Toddler fears are common, as little ones learn about the world around them and go through a stage of confusing fantasy and reality. Our articles about helping toddlers cope with fear and toddlers feeling scared at night offer helpful general advice, but here we’ll give specific tips for some of the most common things that frighten tots.
Whether it’s the blender, food processor, or vacuum cleaner, your toddler’s fear of loud noises can’t drive you to abandon smoothies, soups, or a clean floor. If every time you turn on a noisy appliance, your little one’s screams compete with the buzz, here are a few tips for you:
- Acknowledge the fear. If you read this entire article, you’ll see this is a theme. It’s helpful for children, in general, to feel understood. Wow, that’s a really loud noise! It hurts my ears, too.
- Explain the purpose of the noise-maker. This blender helps me make your favorite banana smoothies. Here, I’ll hold you and you can help me turn it on. See how it’s mashing up the fruit?
- Switch on, switch off. Spend a couple of minutes turning the machine on and off, gradually increasing the time you leave it on. Be sure to offer physical reassurance (like holding or standing close) while you do this.
If your toddler is going through an I’m-afraid-of-the-tub phase, first rest assured that tears and fears at bath time are not uncommon in toddlerhood, and usually resolve with time. In the meantime, if fun bath toys paired with lots of enthusiasm on your part don’t work, here are some things to try:
- Notice if a specific part of bath time is scaring them. If you realize it’s the water going down the drain, scoop them out before emptying the tub. If it’s the water filling up the tub, do that before you bring them into bathroom.

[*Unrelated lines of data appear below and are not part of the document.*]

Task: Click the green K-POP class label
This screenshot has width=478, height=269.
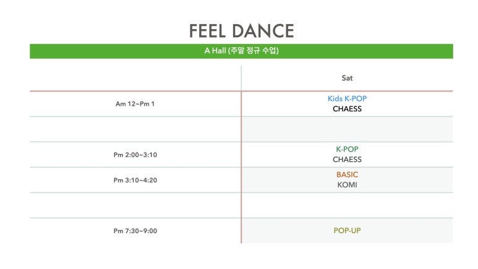Action: coord(347,149)
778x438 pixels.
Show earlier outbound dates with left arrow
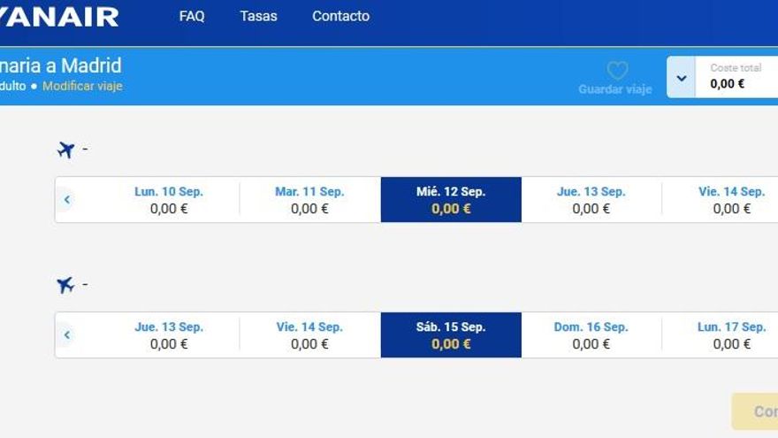[67, 200]
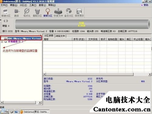Click the DiskGenius taskbar button

(x=35, y=112)
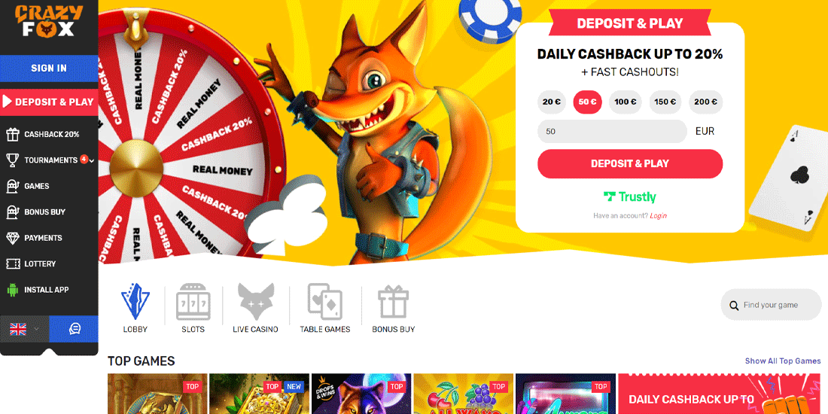Focus the Find your game search field
The width and height of the screenshot is (828, 414).
[x=771, y=305]
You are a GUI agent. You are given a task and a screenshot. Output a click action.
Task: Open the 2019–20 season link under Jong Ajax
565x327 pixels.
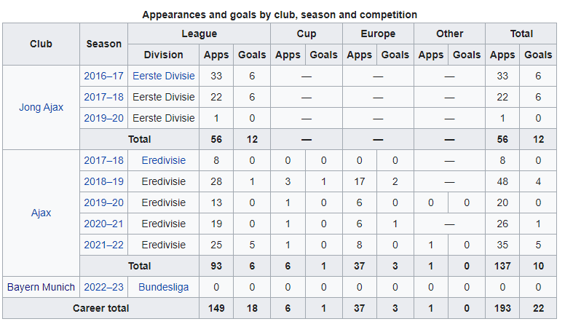click(104, 118)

- Acknowledge their feelings, even though it’s the end of a long day and their fears seem so irrational that you could cry, too. Yes, sharks are scary! But sharks live in the ocean. You’ll never find one in our tub.
- In order to simply get your tot clean, try alternating sponge baths with co-baths for a little while (yes, a co-bath means you get in the tub, too). You can even try a gradual approach, where you start out in the tub with your little one, and once they’re happily splashing away you get out – slightly decreasing the amount of time you spend in the bath each time.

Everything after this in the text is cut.